Kleine verbindingen

Kate, Pieterjan
Kerkhofs, Maes

Groene stad

Met z’n allen naar de stad! Dat credo van veel architecten en stedenbouwkundigen werd de laatste jaren steeds luider verkondigd. Zelf vertelden wij dit verhaal ook vrolijk aan iedereen die wilde luisteren. Deze masterproef werd geschreven ‘vanuit ons kot’, in volle coronacrisis. Daarbij verkozen we beiden tijdens de quarantaine niet in de stad te verblijven, maar wel in ons ouderlijk huis in een gemeente met meer open ruimte en bewegingsvrijheid. De lockdown-maatregelen veranderden de vrijheid en mogelijkheden van de stad algauw naar claustrofobie en risico’s. 

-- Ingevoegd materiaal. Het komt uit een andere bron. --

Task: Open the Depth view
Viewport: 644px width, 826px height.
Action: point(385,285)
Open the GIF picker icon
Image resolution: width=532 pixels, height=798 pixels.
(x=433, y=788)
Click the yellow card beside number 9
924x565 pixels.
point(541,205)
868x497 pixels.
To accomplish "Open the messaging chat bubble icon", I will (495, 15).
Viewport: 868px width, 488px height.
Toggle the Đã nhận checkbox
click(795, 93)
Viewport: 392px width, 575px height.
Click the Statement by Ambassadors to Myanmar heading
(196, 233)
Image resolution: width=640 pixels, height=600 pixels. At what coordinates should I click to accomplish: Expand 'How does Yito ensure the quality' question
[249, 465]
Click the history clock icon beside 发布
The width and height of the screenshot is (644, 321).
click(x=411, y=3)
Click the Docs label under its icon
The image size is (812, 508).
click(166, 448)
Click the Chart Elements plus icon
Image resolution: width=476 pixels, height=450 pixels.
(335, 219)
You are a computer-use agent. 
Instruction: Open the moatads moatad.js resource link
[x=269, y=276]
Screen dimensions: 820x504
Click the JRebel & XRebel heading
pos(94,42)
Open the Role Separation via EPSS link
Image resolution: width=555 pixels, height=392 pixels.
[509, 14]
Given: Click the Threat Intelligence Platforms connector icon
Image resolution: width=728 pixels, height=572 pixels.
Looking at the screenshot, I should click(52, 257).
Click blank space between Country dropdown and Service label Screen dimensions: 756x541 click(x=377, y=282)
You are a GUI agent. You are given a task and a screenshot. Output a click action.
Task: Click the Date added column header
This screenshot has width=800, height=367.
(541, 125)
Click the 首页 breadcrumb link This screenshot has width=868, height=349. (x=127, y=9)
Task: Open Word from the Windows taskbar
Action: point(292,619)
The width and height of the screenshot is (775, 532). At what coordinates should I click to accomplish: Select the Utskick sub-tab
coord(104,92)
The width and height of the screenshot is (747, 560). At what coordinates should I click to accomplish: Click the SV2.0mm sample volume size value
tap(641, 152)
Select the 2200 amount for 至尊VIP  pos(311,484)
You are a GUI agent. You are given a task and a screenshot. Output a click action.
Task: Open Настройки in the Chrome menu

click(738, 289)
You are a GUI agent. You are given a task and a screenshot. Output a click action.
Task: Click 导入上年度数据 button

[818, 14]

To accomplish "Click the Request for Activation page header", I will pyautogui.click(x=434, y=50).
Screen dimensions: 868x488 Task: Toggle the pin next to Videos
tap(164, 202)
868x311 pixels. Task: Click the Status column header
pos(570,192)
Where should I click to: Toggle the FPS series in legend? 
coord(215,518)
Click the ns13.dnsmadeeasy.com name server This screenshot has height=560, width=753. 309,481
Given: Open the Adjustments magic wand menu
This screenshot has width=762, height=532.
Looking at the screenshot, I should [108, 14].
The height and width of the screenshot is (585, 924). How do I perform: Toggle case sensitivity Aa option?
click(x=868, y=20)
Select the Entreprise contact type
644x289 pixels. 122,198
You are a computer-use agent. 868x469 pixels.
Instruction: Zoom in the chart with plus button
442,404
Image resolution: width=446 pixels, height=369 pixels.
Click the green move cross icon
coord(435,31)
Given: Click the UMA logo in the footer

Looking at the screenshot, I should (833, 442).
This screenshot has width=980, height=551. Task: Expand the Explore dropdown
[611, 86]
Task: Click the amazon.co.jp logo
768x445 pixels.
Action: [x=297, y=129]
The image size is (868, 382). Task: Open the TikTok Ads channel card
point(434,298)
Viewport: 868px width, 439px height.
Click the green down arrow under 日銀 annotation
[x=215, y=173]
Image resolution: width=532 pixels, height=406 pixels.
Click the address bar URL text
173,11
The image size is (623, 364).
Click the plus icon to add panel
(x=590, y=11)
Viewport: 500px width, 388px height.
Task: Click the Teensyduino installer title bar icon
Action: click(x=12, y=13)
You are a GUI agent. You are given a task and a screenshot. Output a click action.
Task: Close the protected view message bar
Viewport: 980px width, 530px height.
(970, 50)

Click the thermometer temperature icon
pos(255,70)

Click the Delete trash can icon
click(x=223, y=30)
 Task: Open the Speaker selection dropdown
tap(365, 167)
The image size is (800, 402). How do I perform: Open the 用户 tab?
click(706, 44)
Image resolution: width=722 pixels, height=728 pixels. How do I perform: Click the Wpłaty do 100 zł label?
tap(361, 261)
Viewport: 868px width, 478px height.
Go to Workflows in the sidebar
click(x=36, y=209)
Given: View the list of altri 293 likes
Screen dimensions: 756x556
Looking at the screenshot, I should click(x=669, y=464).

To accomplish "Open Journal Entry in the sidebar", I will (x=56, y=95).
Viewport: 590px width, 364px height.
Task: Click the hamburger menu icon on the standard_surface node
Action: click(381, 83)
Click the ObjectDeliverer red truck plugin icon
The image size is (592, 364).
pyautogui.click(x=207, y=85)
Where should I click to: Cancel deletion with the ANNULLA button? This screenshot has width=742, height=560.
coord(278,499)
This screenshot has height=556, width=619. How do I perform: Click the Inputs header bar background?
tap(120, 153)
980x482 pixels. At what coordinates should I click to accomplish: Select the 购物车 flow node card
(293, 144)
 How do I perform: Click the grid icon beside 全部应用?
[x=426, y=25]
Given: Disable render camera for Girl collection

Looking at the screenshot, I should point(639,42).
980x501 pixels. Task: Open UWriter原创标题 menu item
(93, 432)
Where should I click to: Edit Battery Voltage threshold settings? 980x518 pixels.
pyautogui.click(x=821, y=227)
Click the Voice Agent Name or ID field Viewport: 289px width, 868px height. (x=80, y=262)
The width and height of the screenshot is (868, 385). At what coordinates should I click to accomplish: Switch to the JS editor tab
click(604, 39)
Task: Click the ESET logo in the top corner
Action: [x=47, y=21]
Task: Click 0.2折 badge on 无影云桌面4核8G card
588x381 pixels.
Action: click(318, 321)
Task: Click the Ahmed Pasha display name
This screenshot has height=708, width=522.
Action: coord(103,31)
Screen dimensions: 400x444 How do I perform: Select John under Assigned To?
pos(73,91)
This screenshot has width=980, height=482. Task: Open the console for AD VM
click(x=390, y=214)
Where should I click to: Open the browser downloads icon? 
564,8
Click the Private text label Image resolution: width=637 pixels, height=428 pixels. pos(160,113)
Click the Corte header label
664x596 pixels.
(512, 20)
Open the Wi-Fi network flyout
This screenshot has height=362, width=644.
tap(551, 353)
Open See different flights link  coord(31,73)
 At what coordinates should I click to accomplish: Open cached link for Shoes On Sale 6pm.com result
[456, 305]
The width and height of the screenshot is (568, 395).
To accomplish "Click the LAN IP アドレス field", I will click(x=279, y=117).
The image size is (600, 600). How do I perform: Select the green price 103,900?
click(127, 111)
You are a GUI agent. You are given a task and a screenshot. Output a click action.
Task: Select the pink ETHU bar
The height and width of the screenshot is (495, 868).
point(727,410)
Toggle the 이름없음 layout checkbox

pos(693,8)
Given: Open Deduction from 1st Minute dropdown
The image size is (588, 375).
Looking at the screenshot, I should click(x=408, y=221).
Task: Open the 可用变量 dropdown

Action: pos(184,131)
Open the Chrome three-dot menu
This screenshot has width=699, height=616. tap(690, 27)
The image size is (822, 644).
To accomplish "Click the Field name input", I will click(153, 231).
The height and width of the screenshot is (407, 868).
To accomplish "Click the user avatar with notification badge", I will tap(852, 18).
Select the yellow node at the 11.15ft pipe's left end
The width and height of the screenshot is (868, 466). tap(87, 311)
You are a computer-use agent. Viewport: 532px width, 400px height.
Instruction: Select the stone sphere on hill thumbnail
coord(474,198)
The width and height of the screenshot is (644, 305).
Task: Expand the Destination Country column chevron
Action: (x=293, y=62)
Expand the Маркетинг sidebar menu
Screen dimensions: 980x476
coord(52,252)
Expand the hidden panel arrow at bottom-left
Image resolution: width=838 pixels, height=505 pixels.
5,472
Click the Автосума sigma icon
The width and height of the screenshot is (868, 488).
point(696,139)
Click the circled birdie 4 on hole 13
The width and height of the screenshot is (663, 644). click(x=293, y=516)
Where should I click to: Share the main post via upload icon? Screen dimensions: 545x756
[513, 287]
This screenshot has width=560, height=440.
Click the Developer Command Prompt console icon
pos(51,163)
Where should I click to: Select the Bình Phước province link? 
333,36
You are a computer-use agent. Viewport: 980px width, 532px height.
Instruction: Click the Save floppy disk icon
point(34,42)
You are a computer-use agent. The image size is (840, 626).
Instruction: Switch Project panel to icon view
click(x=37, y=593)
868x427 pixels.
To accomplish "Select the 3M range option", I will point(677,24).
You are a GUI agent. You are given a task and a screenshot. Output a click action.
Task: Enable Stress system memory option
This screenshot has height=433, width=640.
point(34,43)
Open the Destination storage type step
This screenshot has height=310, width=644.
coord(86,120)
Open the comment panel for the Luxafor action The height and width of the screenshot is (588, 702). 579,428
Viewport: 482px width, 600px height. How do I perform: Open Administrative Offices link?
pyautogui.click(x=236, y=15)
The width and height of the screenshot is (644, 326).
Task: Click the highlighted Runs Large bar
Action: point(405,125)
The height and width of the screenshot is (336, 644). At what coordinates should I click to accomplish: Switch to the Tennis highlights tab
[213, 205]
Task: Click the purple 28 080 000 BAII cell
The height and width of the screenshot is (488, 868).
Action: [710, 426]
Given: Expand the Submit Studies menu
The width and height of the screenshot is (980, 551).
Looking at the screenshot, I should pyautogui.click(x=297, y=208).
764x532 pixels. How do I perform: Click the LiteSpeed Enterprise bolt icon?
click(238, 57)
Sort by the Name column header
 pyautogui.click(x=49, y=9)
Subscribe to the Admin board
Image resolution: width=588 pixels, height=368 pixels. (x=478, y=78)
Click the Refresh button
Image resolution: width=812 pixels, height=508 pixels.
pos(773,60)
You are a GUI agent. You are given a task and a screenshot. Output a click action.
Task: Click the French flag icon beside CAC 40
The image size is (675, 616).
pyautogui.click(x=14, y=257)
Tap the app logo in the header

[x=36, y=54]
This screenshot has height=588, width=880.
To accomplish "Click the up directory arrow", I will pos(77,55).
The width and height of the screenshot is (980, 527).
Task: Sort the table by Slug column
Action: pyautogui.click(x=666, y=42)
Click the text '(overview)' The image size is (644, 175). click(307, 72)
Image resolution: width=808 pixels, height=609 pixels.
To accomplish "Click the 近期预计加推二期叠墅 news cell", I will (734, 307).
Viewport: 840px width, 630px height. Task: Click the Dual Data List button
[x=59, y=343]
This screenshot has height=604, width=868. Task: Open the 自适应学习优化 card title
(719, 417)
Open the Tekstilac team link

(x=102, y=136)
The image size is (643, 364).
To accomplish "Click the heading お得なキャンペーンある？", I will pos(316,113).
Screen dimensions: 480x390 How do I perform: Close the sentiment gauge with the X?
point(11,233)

In een crisis komen bestaande maatschappelijke problemen aan de oppervlakte drijven. Opiniemakers nemen dezer dagen gretig de pen in de hand om problematieken aan te kaarten, die voorheen door experts en mondige burgers werden gescandeerd, maar pas nu voor velen op dagdagelijkse basis pijnlijk duidelijk worden. Een veelbesproken onderwerp is het tekort aan groene ruimte in dense stadsbuurten. De parken zijn te druk bezocht om de regels van de sociale afstand te kunnen garanderen, wat vele parken in binnen- en buitenland deed sluiten. Ook in Borgerhout intra muros waar ongeveer 30.000 mensen op plus minus twee vierkante kilometer wonen, vormt het ruimtegebrek voor velen een probleem. De Borgerhoutenaren moeten het stellen met maar net iets meer dan 1 m2 belevingsgroen per inwoner en dit maakt het tot de tweede dichtst bevolkte en bebouwde regio van België (na Sint-Joost-ten-Node). Om een potentiële postcorona stadsvlucht tegen te gaan, is het cruciaal om aan te tonen dat meer kwalitatieve open ruimte kan samengaan met de verdichting van de stads- en dorpskernen. Het draagvlak voor meer open ruimte kent nu een hoogtepunt.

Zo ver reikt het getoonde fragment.